◆ Data entries ◆
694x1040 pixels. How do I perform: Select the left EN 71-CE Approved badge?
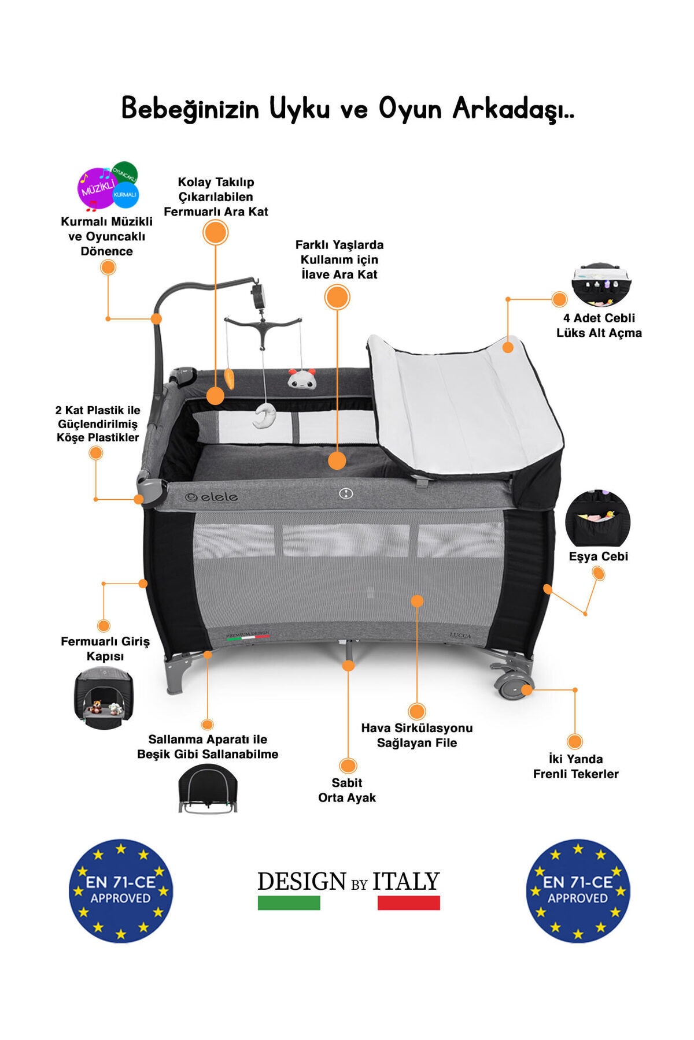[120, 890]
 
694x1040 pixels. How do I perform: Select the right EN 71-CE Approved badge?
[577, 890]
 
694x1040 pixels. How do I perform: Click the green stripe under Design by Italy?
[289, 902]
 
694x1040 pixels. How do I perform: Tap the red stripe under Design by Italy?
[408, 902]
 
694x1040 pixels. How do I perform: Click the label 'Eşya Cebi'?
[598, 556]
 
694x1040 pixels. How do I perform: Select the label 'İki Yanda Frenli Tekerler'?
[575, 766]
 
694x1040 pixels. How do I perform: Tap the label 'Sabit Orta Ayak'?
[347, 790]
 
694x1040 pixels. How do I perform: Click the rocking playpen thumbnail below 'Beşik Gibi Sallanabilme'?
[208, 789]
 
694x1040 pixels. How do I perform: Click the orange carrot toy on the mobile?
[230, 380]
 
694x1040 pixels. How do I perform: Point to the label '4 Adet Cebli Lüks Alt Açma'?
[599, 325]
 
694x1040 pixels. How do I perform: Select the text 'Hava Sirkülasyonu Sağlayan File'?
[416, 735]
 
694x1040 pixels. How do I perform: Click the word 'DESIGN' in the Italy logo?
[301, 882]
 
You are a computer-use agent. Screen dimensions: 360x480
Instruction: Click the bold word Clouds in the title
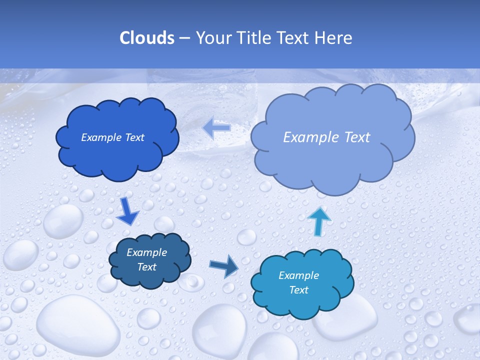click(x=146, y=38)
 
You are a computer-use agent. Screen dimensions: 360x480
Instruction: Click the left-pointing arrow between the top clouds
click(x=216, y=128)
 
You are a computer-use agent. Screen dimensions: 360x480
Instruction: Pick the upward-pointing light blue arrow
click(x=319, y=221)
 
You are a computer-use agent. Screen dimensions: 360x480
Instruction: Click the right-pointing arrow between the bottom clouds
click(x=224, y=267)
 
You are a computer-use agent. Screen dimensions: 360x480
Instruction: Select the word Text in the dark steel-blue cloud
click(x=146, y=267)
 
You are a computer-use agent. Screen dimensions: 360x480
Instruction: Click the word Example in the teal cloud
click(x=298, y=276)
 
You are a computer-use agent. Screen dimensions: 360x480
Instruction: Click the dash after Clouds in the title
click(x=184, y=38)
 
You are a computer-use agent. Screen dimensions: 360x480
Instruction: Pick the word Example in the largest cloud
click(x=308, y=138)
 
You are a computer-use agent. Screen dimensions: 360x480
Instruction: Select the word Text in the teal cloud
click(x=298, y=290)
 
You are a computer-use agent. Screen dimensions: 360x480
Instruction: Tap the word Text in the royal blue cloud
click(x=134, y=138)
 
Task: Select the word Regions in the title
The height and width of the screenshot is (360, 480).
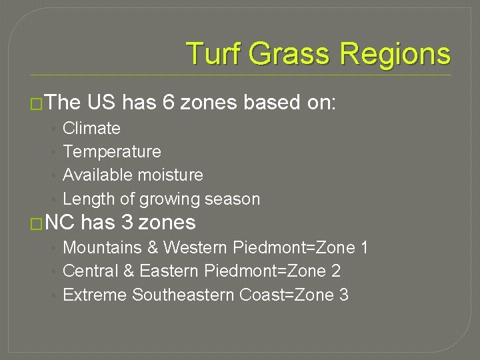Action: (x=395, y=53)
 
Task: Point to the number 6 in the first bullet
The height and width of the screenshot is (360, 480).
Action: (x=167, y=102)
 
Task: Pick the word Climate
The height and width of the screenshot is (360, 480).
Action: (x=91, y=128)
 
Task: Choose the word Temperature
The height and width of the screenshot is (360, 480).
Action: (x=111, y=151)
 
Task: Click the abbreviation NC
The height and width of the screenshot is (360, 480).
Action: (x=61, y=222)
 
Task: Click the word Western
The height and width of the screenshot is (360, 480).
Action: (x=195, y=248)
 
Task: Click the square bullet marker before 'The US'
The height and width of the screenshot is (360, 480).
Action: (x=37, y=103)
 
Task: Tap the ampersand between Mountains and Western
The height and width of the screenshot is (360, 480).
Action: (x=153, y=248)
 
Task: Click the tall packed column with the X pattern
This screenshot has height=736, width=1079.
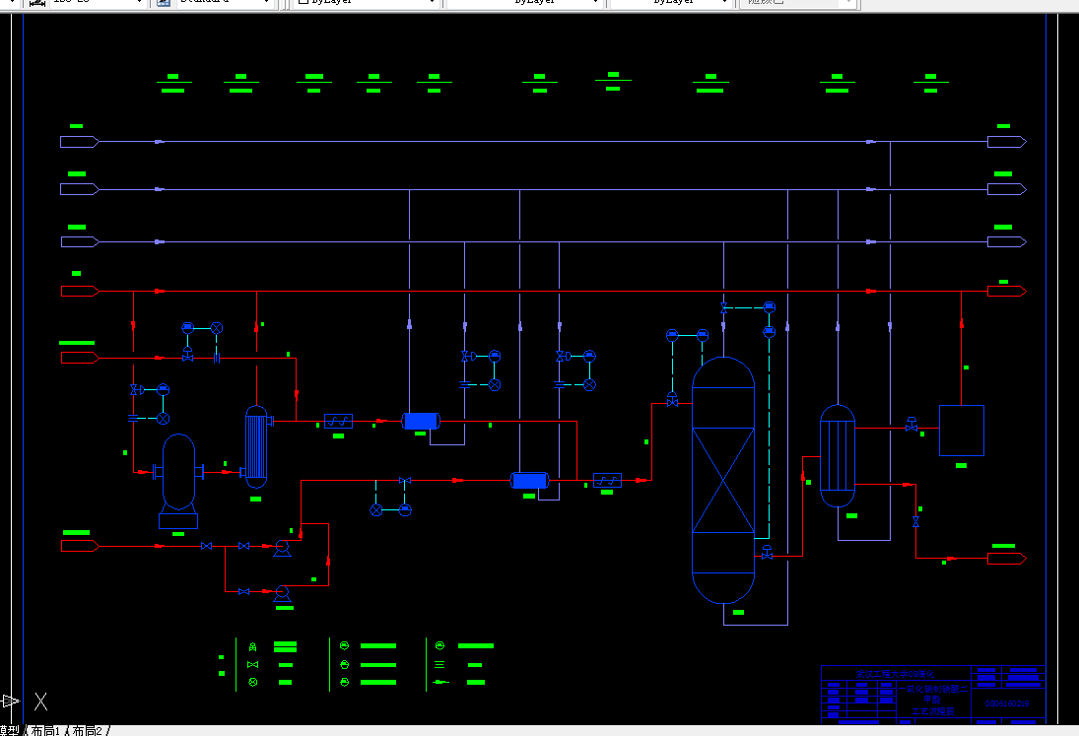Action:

◆ TASK STATEMENT ◆
Retype all of the material above word for word, leaving out the pictures.

◆ TASK RESULT ◆
694x1040 pixels. How do I perform: Select the left EN 71-CE Approved badge?
[120, 890]
 
694x1040 pixels. How do I perform: Select the right EN 71-CE Approved badge?
[577, 890]
 
694x1040 pixels. How do I perform: Click the green stripe under Design by Italy?
[289, 902]
 
694x1040 pixels. How do I perform: Tap the red stripe under Design by Italy?
[408, 902]
 
694x1040 pixels. How do I perform: Click the label 'Eşya Cebi'?
[598, 556]
 
694x1040 pixels. How do I perform: Select the label 'İki Yanda Frenli Tekerler'?
[575, 766]
 
694x1040 pixels. How do I perform: Tap the label 'Sabit Orta Ayak'?
[347, 790]
 
694x1040 pixels. How do I perform: Click the rocking playpen thumbnail below 'Beşik Gibi Sallanabilme'?
[208, 789]
 
694x1040 pixels. How do I perform: Click the orange carrot toy on the mobile?
[230, 380]
 
694x1040 pixels. How do I perform: Point to the label '4 Adet Cebli Lüks Alt Açma'?
[599, 325]
 
694x1040 pixels. How do I perform: Select the text 'Hava Sirkülasyonu Sağlayan File'?
[416, 735]
 
694x1040 pixels. How do I perform: Click the word 'DESIGN' in the Italy logo?
[301, 882]
 
You are a computer-use agent. Screen dimensions: 360x480
Instruction: Click the bold word Clouds in the title
click(x=146, y=38)
 
You are a computer-use agent. Screen dimensions: 360x480
Instruction: Click the left-pointing arrow between the top clouds
click(x=216, y=128)
 
You are a computer-use agent. Screen dimensions: 360x480
Instruction: Pick the upward-pointing light blue arrow
click(x=319, y=221)
 
You are a computer-use agent. Screen dimensions: 360x480
Instruction: Click the right-pointing arrow between the bottom clouds
click(x=224, y=267)
 
You are a computer-use agent. Screen dimensions: 360x480
Instruction: Select the word Text in the dark steel-blue cloud
click(x=146, y=267)
 
You are a computer-use agent. Screen dimensions: 360x480
Instruction: Click the word Example in the teal cloud
click(x=298, y=276)
 
You are a computer-use agent. Screen dimensions: 360x480
Instruction: Click the dash after Clouds in the title
click(x=184, y=38)
 
You are a computer-use agent. Screen dimensions: 360x480
Instruction: Pick the word Example in the largest cloud
click(x=308, y=138)
 
You are a computer-use agent. Screen dimensions: 360x480
Instruction: Select the word Text in the teal cloud
click(x=298, y=290)
 
You are a computer-use agent. Screen dimensions: 360x480
Instruction: Tap the word Text in the royal blue cloud
click(x=134, y=138)
 
Task: Select the word Regions in the title
The height and width of the screenshot is (360, 480).
Action: (x=395, y=53)
 
Task: Point to the number 6 in the first bullet
The height and width of the screenshot is (360, 480).
Action: (x=167, y=102)
 
Task: Pick the word Climate
The height and width of the screenshot is (360, 480).
Action: (x=91, y=128)
 
Task: Choose the word Temperature
The height and width of the screenshot is (360, 480).
Action: (x=111, y=151)
 
Task: Click the abbreviation NC
The height and width of the screenshot is (360, 480).
Action: (x=61, y=222)
 
Task: Click the word Western
The height and width of the screenshot is (360, 480).
Action: (x=195, y=248)
 
Task: Click the square bullet marker before 'The US'
The height and width of the screenshot is (360, 480).
Action: (x=37, y=103)
 
Task: Tap the ampersand between Mountains and Western
The height and width of the screenshot is (360, 480).
Action: (x=153, y=248)
 
Task: Click the tall packed column with the X pattern
This screenshot has height=736, width=1079.
Action:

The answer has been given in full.